From 1936 until 1937 she attended school in Skopje, and grew very fond of Macedonia and its people. Taking interest in the Macedonian Question along with her peers, Vranješević was a vocal supporter of Macedonian nationalism, although she only spoke Serbian (with an "amusing Bosnian accent").

== Second World War ==

Vranješević was unable to find employment after finishing the merchants' academy, and moved back in with her parents near Prnjavor. In 1939 she started working in Belgrade, and was thrilled to start an independent life in the Yugoslav capital. She and her boyfriend, Safet Filipović, lived together in a small studio apartment. Vranješević immediately took part in the activities of the Communist Party, which she officially joined in 1940. She was arrested the same year after organizing a strike action and released only due to intervention of the government minister Branko Čubrilović, her father's acquaintance. Having lost her job, Vranješević was urged by her parents to return to Bosnia, but she refused. Instead she took up campaigning in Montenegro on behalf of the Party.

In April 1941, Yugoslavia was swiftly overrun by Axis forces. The Independent State of Croatia, a fascist puppet state, was set up on the territory of Croatia, Slavonia, Bosnia and Herzegovina. Its racial policy led to a widespread persecution of Serbs. Vranješević went to Banja Luka after the bombing of Belgrade, but soon returned. She and Filipović left Belgrade together and returned to Banja Luka on 1 May, where she entered the Partisan resistance movement. Filipović was arrested and sent to Danica concentration camp in late June, and in early July Vranješević's parents and sister Ljuba were deported to Serbia. Vranješević took up wearing niqāb and was sheltered by Vahida Maglajlić, a prominent Banja Luka Muslim whose house served as supply store and shelter for Partisan fighters. Vranješević was successful in recruiting Banja Luka women to the Partisan cause.
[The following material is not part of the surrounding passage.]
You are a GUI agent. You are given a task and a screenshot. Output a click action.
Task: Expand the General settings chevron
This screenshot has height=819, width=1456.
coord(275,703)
The Communist Party decided that Vranješević should go to the free territory surrounding the Grmeč mountain. Maglajlić organized the transfer, and the veiled Vranješević left in September. She later used the veil to conceal sanitary material and ammunition. In November 1942, Vranješević was elected member of the Regional Committee of the Communist Party in Bosanska Krajina. She was among the founding members of the Women's Antifascist Front of Bosnia and Herzegovina, and later became member of the Central Committee of the Women's Antifascist Front of Yugoslavia. Vranješević was one of only four women, among c. 170 delegates, to take part in the State Antifascist Council for the National Liberation of Bosnia and Herzegovina (ZAVNOBiH) in Mrkonjić Grad on 25 November 1943.

== Death ==

In the spring of 1944, Vranješević was sent by the Party to work in the western Bosnian town of Drvar. Nazi Germany launched a raid on Drvar on 25 May, Vranješević's 26th birthday, and she was captured by the paratroopers. She was killed in an attempt to escape the next day. Following the liberation of Yugoslavia, Vranješević's remains were transferred to the Partisan cemetery in Banja Luka. On 27 July 1951, Vranješević was declared a People's Hero of Yugoslavia.